For drug developers, this has the potential to transform numerous labour-intensive processes, ranging from dynamic data extraction associated with adverse event (AE) intake; to safety case narrative generation; to narrative theme analysis in safety signal detection; to the drafting of safety reports. And solutions for all of these use cases are coming down the line.
Importantly, carefully-combined LLM and RAG capabilities are sufficiently transparent and explainable to regulators for the technology to be acceptable as safe and reliable. Responsible AI and AI compliance are particularly critical in life sciences use cases, so it is essential that companies deploy solutions that are proven and transparent. The LLM/RAG approach addresses potential concerns about data security and privacy, too, as it does not require the use of potentially-sensitive patient data for algorithm training/machine learning. It also stands up to validation, by way of periodic sampling by human team members; sampling which can be calibrated as confidence grows in the technology’s performance - ensuring that efforts to monitor its integrity do not undermine the significant efficiency gains that are possible.
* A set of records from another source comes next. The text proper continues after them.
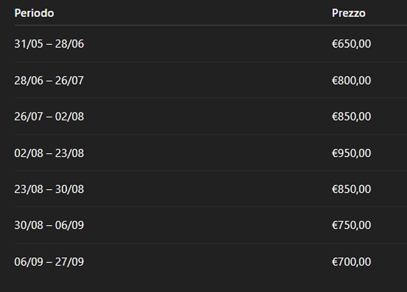Click the €850,00 price for 26/07 – 02/08
The height and width of the screenshot is (292, 407).
[x=351, y=116]
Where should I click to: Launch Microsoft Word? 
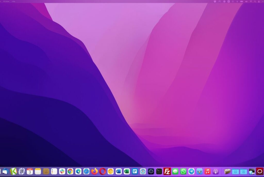point(119,171)
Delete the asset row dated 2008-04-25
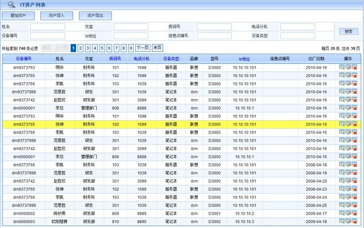Image resolution: width=364 pixels, height=228 pixels. (x=354, y=205)
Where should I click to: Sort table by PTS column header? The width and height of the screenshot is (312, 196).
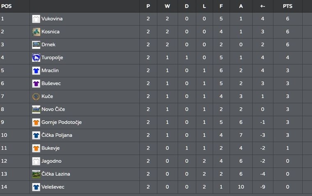click(287, 6)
Circumventing the Endless Validation Cycle
The trouble with ML solutions up to now has been the training burden. For instance, in the case of adverse event recording, systems would need to be shown what to look for in the information provided via a range of different channels and formats, before extracting and processing it. For each different source type, a new configuration of the software would be needed too, pushing up the training overhead, and overall expense including the maintenance burden each time the technology was updated.
LLMs make it possible to bypass the need to train AI models or algorithms on what to look out for and/or what something means, so that a single technology solution can handle all variations of incoming data. RAG patterns can play an important role here, in explaining a standard operation procedure to an LLM using natural language, so that the system knows what to do with each of many thousands of forms – without the need for special configuration for each relative format.
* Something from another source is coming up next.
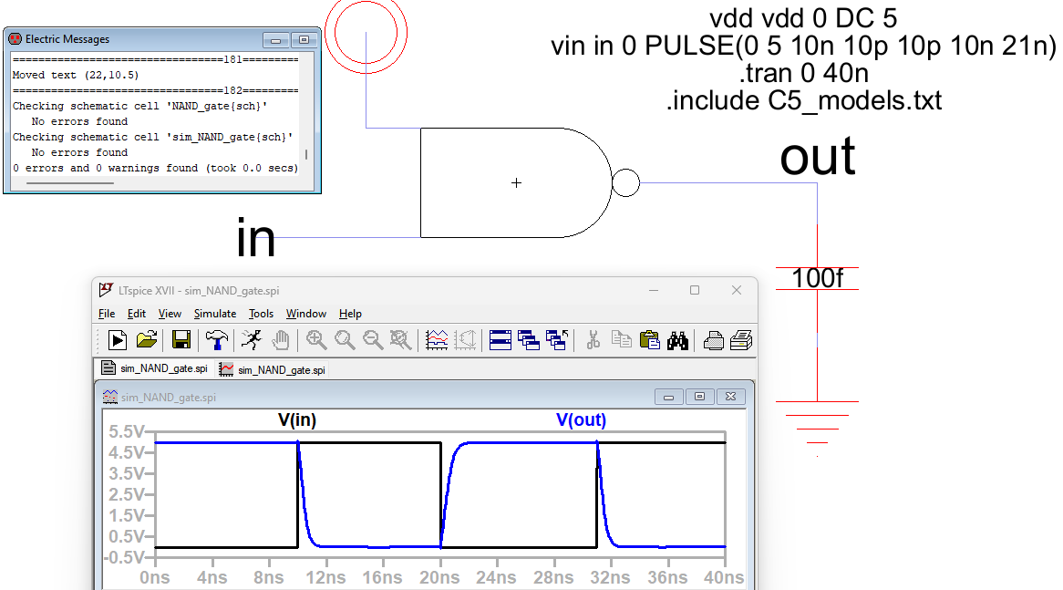Select the V(in) trace label
This screenshot has width=1063, height=590.
297,420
The potential impact is impressive. Application of LLM-RAG technology to transform AE case intake has been shown to deliver upwards of 65% efficiency gains, with 90%+ data extraction accuracy and quality in early pilots. In the case of safety case narrative generation, the same technology is already demonstrating 80-85% consistency in the summaries it creates. And that’s from a standing start, without prior exposure.
Retrieving Key Data in Context = Unprecedented Process Streamlining
The ability to retrieve data in context, rather than via a ‘Control F’ (find all) command (e.g. everything among a content set that mentions headaches), could transform a range of processes linked to safety/adverse event discovery and reporting.
Certainly, it lays the foundation for drug developers to substantially streamline some of their most demanding data-based processes. In due course, these will also include the drafting of hefty regulatory safety reports, with advanced automation generating the preliminary narrative; and narrative theme analysis in safety signal detection. Here, there is vast scope for the technology to help in distilling trends that have not been captured in the structured data. These could include a history of drug abuse, or of people living with obesity, across 500 patient narratives that are potentially of interest. The potential is extremely exciting.
It is this kind of development that is now being avidly discussed at meetings of the industry’s new global GenAI Council. Any hesitation about adopting smarter automation out of reliability or compliance fears has now been superseded by a hunger to embrace new iterations of the technology which directly address those concerns and offer tangible step changes in productivity and efficiency.